From the Baroness piece below, reproduce word for word the part that opens with the words containing "Photography by Colin" and closes with "I was hooked.".

## Given passage
★ ★ ★
Soaring, Distorted Enchantment: An Evening with Baroness

Photography by Colin LaVaute

In 2009, I worked security for The Blue Note, Columbia’s famed music venue. It was while I was employed there that I saw Baroness for the first time. They were apart of a stacked bill featuring Between the Buried and Me, Valiant Thorr, and atop the bill were alt-metal masters Mastodon. Being a huge fan of Mastodon, I requested to work in the barricades right in front of the stage. While I had heard of Baroness, I wasn’t prepared for the fandom they would instill in me as a result of their performance that night. From the first song, I was hooked. 

What was truly notable about that night was the fact that Mastodon came out as a three-piece when they hit the stage. Guitarist Bill Kelliher had become ill. While the band could tear through older songs from their catalog, they would have been hamstrung when attempting to play their recent concept album Crack the Skye in its entirety without a second guitarist. That is when frontman John Dyer Baizley and then guitarist Peter Adams of Baroness stepped in to fill Bill’s shoes. What transpired was an unforgettable night of rock n’ roll splendor that this writer will easily notch as one of his top five Blue Note experiences of all time.
★ ★ ★
## Source data
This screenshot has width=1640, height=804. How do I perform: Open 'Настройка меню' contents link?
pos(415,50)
★ ★ ★
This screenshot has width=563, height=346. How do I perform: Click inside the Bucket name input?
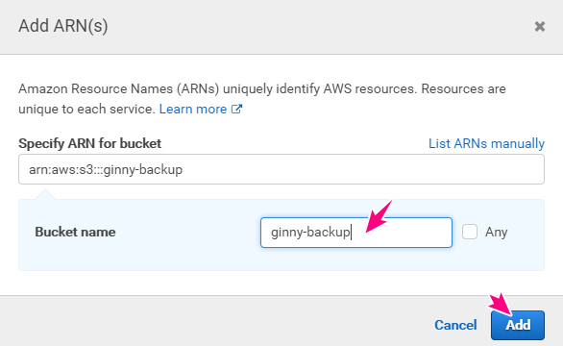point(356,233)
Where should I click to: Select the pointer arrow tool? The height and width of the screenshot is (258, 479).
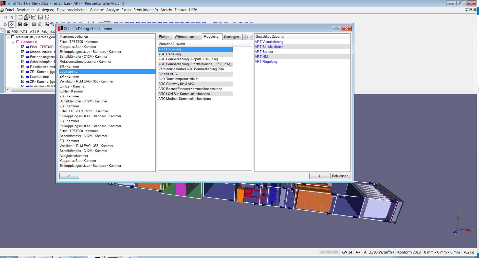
★ ★ ★
## The answer
Photography by Colin LaVaute

In 2009, I worked security for The Blue Note, Columbia’s famed music venue. It was while I was employed there that I saw Baroness for the first time. They were apart of a stacked bill featuring Between the Buried and Me, Valiant Thorr, and atop the bill were alt-metal masters Mastodon. Being a huge fan of Mastodon, I requested to work in the barricades right in front of the stage. While I had heard of Baroness, I wasn’t prepared for the fandom they would instill in me as a result of their performance that night. From the first song, I was hooked.